Like many people, Peter Singer was the first bioethicist to occupy any space in my consciousness. He first got my attention with his concern for animal welfare and calls for vegetarianism. I suppose he is best known for saying we should not eat animals but that it is sometimes acceptable to kill our babies, which many people find upside down, especially if they haven’t actually read all his arguments, and few of his critics seem to have read his arguments.
But Singer has also spent a great deal of effort offering suggestions on relieving the problems of globalization, wealth inequality, and further destruction of the planet. One can offer reasoned objections to his suggestions, of course, but his choice of topics and concerns helped define what bioethics was for me.
Singer’s concerns fit nicely with the term “bioethics” as originally conceived by Van Rensselaer Potter in 1970. Potter said bioethics should be “a new discipline that combines biological knowledge of human value systems.” Potter saw bioethics as a systematic attempt to ensure the survival of the planet and all the people on it. One of Potter’s goals was to eliminate “needless suffering among humankind as a whole.”
Van Rensselaer Potter
Unfortunately, by the middle of the 1970s, the term “bioethics” had already been co-opted by the medical establishment and applied primarily to medical ethics. Concerns for ensuring the well-being of humankind were replaced by concerns for patients and doctors, with a strong emphasis on patient autonomy. Today’s bioethicists tend to ignore problems that have nothing to do with healthcare or medical research, but millions of people in the world have no access to healthcare and so escape any attention from bioethicists at all, which is itself an injustice.
To be sure, bioethicists are still in the world working for justice and, in some notable cases, the survival of the planet, but those working on themes outside of healthcare or medical research are outsiders at best. (For a couple of examples, see Martha Nussbaum and Thomas Pogge.)
I will continue to argue that this is the wrong approach to bioethics. Potter’s and Singer’s concern for promoting the health of the earth and all its inhabitants is the only reasonable way to think of bioethics, and those who disagree are the ones who should defend their positions.

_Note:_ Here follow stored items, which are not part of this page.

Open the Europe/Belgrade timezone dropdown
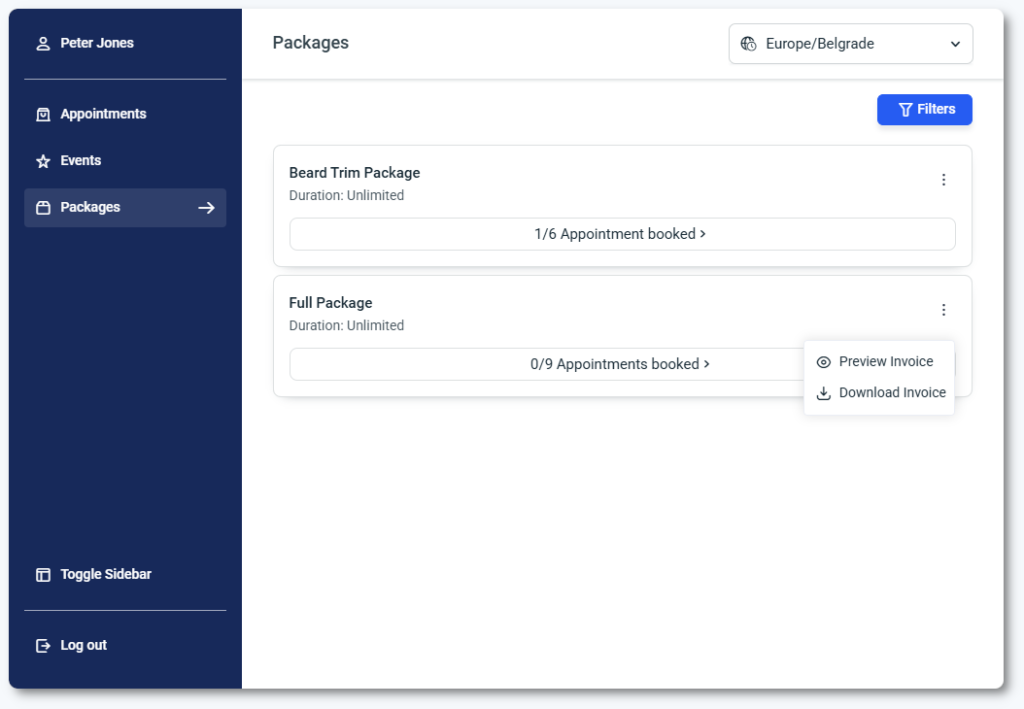Image resolution: width=1024 pixels, height=709 pixels. point(850,44)
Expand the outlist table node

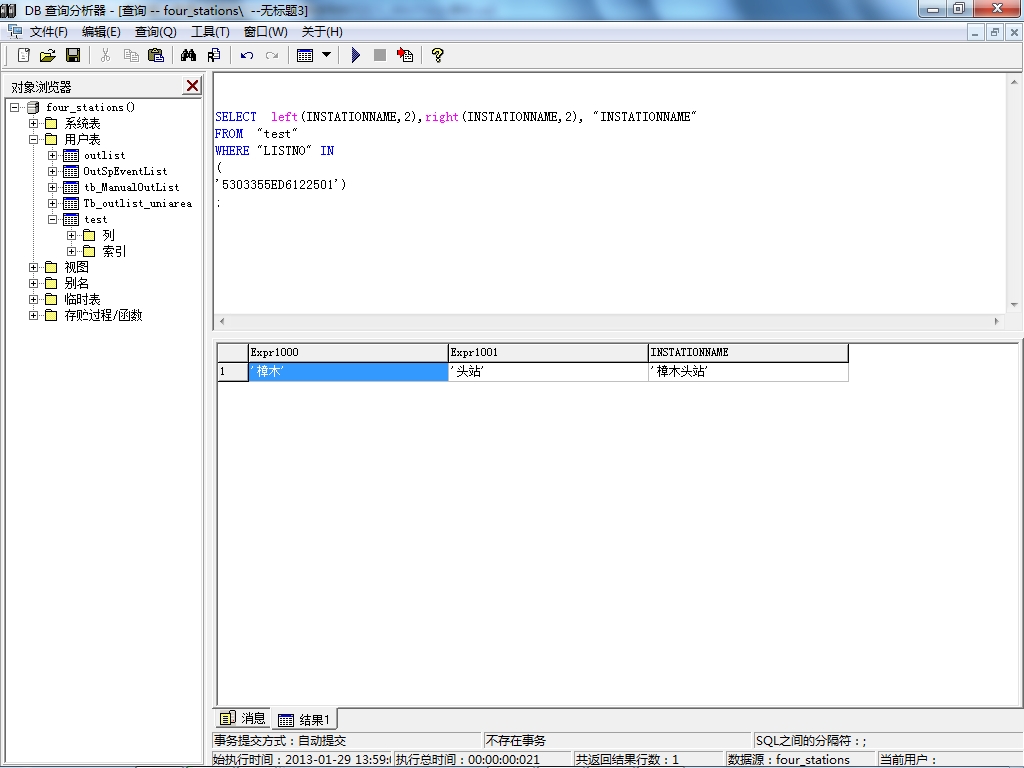[x=53, y=155]
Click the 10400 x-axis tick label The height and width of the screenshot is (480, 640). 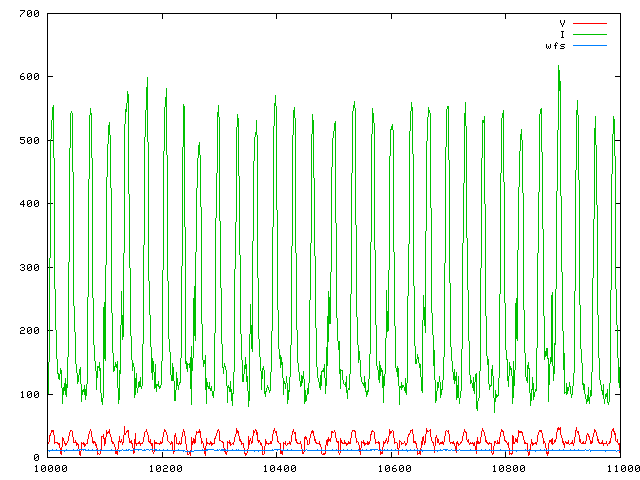point(278,468)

What are some of the issues we need to address? Just to get us started, we can look at environmental justice, war, climate change, worker’s rights, wealth inequality, access to water, human rights abuses, women’s equality, and children’s welfare. Too broad? The problems that threaten life and health are vast. Medical practice requires an enormous cadre of professional ethicists to develop policy and practice guidelines, of course, but bioethicists following the vision of Potter should be welcome at the table as well.